En effet, louvoyant bord sur bord, nous eûmes bientôt à endurer le feu ennemi, depuis onze heures du matin jusqu’à quatre heures du soir, sans qu’il nous fût possible de lui répondre autrement qu’avec nos canons de retraite.

À quatre heures nos deux navires s’embossèrent, et présentant le travers à la division anglaise, commencèrent à engager le feu avec plus de régularité.

Les bordées se succédèrent sans interruption jusqu’à six heures du soir ; toutefois, comme nous étions à trois quarts de portée, nous n’eûmes pas trop à en souffrir.
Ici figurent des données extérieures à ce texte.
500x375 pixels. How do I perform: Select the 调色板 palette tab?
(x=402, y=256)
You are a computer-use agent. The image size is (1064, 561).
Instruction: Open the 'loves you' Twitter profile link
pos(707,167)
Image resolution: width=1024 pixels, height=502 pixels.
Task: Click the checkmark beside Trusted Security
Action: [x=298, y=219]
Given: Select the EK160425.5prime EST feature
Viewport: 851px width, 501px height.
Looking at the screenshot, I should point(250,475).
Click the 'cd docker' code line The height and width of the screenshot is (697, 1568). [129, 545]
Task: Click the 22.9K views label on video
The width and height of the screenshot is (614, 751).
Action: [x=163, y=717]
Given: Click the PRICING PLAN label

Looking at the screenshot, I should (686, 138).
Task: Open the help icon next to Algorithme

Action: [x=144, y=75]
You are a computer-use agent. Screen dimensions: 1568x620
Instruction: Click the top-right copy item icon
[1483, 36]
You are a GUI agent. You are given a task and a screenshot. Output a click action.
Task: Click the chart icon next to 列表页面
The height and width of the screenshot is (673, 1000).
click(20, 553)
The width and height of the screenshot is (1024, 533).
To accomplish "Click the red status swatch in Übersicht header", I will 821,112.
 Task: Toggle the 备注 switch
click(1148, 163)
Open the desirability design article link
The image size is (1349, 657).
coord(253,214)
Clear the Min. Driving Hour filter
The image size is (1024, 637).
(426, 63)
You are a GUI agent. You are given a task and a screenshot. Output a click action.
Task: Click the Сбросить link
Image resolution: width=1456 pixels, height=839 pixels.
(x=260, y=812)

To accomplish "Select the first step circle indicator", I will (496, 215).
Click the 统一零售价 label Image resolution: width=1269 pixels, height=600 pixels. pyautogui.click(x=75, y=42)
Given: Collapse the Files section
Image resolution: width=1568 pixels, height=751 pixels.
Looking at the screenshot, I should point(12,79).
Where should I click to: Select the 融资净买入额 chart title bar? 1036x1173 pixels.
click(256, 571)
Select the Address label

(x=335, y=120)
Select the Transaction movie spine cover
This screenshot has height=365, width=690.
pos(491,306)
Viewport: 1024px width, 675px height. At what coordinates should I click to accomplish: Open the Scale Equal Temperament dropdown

Le crépuscule venu, les Anglais, voyant l’impossibilité de s’emparer de nous pour le moment, dans la position que nous occupions, orientèrent enfin pour gagner le large.

Cette retraite, qui pouvait cacher un piège, car, la côte n’étant pas armée, nous nous attendions presque à une descente nocturne, ne nous fit négliger aucune précaution de sûreté.

Le lendemain, au point du jour, nos deux navires installèrent leurs embossures de manière à pouvoir spontanément présenter les batteries au large, et recevoir dignement l’ennemi, s’il se présentait pour entreprendre une attaque sérieuse. Bloqués comme nous l’étions, et assez semblables à une souris guettée par un chat, notre position ne laissait pas, quoique nous eussions eu le bonheur d’échapper la veille à l’ennemi, d’être toujours extrêmement critique : personne n’entrevoyait la façon que nous parviendrions à en sortir.